Quantifying ENSO-related bleaching on nearshore, turbid-zone coral reefs: a test of the turbid-zone reef climate change refugia hypothesis.

Lead Research Organisation: University of Exeter
Department Name: Geography


Over the last two months there have been increasing reports of the current El Niño causing massive coral bleaching along Australia's Great Barrier Reef (GBR), with aerial surveys reporting that >90% of reefs are bleaching, and with more that 50% of corals on these reefs already dead. However, these surveys cannot assess what is happening on the nearshore turbid-zone reefs, firstly because turbidity levels inhibit aerial assessments, and secondly because there is little ecological data against which to compare change. The bleaching response of corals on these turbid-zone reefs is however of significant scientific interest. This interest relates specifically to the hypothesis that there may be particular marine environments that might act as important refugia sites from bleaching i.e., settings that are more effectively buffered from surface warming such that coral populations remain largely unaffected. Reefs forming in well-flushed, highly turbid settings are one such candidate location for these refugia. Increased bleaching resilience has been hypothesized because high particulate content in the water may limit UV stress, and because the corals may be more readily able to switch to predominantly heterotrophic feeding modes - reasons for enhanced protection from thermal stress events that were initially hypothesised in the early 2000's. However, recent modelling now provides a global-scale framework through which the spatial extent of such potential refugia can be defined. What is lacking however is any empirical field evidence definitively showing that these turbid-zone reefs are actually able to withstand major coral bleaching events.

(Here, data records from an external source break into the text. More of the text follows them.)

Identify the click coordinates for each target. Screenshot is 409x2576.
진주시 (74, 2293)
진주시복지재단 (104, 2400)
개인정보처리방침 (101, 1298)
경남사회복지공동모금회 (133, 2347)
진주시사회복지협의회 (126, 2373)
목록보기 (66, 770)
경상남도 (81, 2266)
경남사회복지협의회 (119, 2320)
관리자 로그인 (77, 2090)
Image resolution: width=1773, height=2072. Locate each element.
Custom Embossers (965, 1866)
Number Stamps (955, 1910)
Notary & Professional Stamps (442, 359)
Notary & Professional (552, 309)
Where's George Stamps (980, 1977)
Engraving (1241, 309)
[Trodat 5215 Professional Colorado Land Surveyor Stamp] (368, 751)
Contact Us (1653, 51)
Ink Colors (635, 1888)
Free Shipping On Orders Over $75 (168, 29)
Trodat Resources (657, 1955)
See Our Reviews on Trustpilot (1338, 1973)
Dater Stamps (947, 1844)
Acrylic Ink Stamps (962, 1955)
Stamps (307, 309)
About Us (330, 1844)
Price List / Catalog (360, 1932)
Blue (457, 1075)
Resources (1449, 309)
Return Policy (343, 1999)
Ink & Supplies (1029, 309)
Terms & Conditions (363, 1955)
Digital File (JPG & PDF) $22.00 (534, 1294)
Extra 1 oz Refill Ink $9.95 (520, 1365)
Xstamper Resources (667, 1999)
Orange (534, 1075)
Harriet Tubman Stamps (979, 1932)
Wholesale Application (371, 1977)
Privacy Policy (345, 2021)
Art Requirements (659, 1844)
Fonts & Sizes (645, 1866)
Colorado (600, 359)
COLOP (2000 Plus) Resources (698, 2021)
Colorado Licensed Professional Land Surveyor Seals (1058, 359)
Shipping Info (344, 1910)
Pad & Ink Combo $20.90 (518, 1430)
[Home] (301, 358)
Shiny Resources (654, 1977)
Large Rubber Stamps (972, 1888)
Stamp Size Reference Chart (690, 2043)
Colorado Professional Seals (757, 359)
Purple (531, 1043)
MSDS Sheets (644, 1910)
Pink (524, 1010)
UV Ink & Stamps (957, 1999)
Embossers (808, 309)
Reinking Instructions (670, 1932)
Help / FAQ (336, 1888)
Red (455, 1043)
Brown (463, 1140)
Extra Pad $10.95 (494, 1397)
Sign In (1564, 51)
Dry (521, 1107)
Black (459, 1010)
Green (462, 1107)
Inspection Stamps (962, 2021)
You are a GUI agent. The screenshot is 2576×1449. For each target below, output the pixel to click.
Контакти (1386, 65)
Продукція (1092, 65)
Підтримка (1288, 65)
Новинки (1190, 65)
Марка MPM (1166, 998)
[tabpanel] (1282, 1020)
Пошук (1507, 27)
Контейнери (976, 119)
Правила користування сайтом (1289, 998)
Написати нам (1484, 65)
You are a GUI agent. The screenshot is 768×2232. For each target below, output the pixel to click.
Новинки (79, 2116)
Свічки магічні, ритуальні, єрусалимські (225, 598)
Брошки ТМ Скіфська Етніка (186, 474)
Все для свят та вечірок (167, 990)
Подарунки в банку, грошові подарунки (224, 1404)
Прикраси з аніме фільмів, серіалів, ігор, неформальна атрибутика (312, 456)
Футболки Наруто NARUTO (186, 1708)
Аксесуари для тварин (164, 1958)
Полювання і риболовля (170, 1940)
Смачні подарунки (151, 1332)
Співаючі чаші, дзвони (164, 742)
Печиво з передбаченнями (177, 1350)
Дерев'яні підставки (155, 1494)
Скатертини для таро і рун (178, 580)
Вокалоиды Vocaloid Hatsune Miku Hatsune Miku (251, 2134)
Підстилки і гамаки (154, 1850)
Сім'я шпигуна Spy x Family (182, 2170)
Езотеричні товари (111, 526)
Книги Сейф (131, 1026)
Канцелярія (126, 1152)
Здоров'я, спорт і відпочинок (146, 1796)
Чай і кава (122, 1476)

Without doubt the best studied of these turbid-zone reefs are those along the nearshore areas of the GBR, which have been the focus of intensive study by the PI and his group since 2006. This work has largely focused on assessing rates and styles of reef growth, but our most recent work has had as its central aim an assessment of te spatial extent and contemporary ecological structure of these reefs. Working at sites in the central GBR we have undertaken an unprecedented mapping and ecological surveying campaign, collecting >130 km of seafloor swath survey data and >4,500 video still quadrats. The resulting datasets have enabled us to develop high resolution maps of reef structure and ecological composition, which show that despite their narrow bathymetric extent, these reefs are characterised by a clear depth-controlled ecological zonation, and that they exhibit high live coral cover (mean: 38%, but up to ~80%). We are thus in a unique position to quantitatively assess the extent to which this major bleaching event has impacted these turbid-zone reefs, and to test the recently proposed hypothesis that such reefs may act as critical climate change refugia sites.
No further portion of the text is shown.